● **JOB**:
Replace "select" with "copy" and give back the lines from the one containing "at (212, 32)." up to and including the one containing "I want to click on settings, so", with everything else left unchanged.

● **EXTRACTED INFORMATION**:

"""

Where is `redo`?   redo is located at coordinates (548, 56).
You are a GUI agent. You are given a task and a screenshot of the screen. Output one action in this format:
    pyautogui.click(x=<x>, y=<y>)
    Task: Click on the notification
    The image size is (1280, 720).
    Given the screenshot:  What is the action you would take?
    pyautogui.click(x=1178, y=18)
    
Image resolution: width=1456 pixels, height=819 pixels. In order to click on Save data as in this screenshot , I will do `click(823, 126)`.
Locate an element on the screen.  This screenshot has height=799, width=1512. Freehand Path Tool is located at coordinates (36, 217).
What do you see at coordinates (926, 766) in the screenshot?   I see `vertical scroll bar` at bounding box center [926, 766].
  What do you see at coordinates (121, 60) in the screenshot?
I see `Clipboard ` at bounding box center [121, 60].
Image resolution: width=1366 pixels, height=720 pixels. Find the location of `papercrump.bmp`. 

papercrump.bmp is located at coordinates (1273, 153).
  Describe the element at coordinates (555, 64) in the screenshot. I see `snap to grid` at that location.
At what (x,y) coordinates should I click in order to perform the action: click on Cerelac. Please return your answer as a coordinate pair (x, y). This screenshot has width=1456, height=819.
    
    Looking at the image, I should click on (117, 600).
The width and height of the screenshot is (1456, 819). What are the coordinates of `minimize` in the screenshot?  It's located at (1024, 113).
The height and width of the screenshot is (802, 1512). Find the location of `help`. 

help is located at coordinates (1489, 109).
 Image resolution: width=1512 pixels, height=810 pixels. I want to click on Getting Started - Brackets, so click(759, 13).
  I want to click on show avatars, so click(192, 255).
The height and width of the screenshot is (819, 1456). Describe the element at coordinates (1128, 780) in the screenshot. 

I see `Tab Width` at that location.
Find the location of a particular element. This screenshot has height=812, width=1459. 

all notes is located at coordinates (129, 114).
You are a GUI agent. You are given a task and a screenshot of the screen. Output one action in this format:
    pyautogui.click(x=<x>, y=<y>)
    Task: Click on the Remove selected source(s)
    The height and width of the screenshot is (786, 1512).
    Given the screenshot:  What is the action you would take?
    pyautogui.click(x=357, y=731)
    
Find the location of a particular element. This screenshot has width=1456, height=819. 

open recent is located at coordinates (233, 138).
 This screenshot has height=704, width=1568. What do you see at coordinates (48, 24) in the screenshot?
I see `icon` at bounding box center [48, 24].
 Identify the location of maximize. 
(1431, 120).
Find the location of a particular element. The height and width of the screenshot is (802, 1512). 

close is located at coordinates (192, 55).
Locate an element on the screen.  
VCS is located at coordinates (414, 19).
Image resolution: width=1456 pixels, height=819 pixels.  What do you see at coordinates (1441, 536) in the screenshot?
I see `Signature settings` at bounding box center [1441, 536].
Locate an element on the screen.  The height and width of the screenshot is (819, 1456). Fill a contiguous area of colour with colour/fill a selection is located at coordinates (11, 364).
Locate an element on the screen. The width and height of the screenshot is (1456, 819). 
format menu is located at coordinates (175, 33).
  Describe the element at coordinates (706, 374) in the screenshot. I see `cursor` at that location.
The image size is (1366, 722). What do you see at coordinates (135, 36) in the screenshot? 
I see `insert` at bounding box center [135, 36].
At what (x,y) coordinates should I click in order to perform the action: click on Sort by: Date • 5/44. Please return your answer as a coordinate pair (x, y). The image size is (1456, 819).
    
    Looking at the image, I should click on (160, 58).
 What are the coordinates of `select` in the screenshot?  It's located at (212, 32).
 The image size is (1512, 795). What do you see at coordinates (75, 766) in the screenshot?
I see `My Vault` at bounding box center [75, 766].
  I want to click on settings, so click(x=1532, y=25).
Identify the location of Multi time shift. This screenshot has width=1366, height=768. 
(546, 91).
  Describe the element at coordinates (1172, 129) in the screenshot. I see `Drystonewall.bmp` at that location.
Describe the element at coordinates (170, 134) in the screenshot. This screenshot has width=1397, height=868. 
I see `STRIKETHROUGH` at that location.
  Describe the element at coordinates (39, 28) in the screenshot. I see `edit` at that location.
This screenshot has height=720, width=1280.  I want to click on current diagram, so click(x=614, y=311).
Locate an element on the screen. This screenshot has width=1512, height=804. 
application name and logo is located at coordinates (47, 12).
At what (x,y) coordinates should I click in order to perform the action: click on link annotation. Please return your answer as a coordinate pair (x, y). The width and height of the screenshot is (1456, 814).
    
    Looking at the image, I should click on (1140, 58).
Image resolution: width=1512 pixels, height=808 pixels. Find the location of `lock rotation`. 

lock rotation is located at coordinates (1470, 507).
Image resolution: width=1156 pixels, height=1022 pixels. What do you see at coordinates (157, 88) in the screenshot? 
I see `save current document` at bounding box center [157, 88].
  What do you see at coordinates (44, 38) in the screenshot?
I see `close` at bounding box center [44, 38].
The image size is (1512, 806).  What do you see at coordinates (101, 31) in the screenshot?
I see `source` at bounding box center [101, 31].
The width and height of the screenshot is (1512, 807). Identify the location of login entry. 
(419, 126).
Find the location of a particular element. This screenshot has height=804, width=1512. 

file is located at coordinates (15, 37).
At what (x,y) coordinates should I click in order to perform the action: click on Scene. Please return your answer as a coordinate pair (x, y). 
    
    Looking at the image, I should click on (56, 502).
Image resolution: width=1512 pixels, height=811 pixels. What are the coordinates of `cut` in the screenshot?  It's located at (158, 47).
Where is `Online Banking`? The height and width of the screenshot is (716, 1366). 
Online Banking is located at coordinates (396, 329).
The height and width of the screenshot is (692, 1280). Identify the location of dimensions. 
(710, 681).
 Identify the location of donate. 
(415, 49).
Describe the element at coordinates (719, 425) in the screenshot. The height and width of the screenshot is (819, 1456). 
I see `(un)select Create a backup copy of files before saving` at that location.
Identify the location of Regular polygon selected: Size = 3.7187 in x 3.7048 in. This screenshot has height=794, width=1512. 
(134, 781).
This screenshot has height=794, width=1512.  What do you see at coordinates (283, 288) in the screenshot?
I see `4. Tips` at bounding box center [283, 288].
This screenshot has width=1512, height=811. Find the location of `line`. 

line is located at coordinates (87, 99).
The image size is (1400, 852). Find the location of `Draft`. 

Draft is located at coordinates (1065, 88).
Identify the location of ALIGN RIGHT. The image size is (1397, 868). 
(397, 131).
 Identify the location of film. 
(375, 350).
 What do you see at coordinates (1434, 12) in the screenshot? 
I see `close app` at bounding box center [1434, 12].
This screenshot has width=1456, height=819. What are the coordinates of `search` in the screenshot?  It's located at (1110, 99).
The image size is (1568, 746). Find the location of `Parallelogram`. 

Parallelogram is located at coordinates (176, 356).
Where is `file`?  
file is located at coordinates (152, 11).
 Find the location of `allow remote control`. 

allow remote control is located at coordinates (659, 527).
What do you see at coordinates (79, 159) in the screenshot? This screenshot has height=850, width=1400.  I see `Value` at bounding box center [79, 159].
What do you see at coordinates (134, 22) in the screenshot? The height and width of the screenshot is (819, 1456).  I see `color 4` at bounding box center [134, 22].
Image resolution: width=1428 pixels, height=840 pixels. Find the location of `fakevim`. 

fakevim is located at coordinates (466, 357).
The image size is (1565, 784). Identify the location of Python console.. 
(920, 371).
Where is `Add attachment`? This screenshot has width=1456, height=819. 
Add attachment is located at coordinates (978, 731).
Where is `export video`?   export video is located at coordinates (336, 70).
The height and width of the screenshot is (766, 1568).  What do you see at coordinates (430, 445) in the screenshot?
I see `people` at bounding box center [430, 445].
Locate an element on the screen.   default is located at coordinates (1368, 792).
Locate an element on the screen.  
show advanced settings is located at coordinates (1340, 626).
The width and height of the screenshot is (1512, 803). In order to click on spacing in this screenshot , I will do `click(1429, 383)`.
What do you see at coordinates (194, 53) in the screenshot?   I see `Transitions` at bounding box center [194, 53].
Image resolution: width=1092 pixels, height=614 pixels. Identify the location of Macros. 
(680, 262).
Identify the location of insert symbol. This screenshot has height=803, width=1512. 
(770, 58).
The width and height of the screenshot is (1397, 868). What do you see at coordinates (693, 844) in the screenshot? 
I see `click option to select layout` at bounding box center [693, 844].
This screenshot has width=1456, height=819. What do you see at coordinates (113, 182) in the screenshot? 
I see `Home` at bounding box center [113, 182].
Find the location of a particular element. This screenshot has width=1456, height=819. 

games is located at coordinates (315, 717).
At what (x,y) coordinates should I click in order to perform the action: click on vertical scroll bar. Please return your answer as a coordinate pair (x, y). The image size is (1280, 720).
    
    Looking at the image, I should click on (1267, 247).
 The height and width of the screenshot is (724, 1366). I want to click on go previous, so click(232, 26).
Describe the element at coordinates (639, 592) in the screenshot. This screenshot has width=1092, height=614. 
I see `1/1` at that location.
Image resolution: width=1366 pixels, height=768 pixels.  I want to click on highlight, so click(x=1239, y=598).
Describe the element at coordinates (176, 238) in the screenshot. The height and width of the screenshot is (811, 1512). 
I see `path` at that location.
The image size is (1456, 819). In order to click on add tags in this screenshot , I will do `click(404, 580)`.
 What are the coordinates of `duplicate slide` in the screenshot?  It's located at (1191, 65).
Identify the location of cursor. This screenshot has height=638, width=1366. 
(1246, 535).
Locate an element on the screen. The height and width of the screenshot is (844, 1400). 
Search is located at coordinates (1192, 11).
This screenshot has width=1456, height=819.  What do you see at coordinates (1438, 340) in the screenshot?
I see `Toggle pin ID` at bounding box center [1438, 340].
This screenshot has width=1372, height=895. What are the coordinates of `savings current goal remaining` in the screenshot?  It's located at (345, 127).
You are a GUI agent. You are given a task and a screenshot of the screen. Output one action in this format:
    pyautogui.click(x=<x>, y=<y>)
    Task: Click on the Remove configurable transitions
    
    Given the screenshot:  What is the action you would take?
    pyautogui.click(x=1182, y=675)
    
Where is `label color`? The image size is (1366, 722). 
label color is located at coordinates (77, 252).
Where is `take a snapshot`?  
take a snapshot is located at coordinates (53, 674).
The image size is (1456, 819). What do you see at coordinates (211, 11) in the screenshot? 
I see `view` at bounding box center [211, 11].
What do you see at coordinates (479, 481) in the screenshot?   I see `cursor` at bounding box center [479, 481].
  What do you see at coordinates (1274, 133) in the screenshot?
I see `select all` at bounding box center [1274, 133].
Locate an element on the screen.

"""

● **SOLUTION FOR THIS PROBLEM**:
 What are the coordinates of `copy` in the screenshot?  It's located at (212, 32).
 The image size is (1512, 795). What do you see at coordinates (75, 766) in the screenshot?
I see `My Vault` at bounding box center [75, 766].
  I want to click on settings, so click(x=1532, y=25).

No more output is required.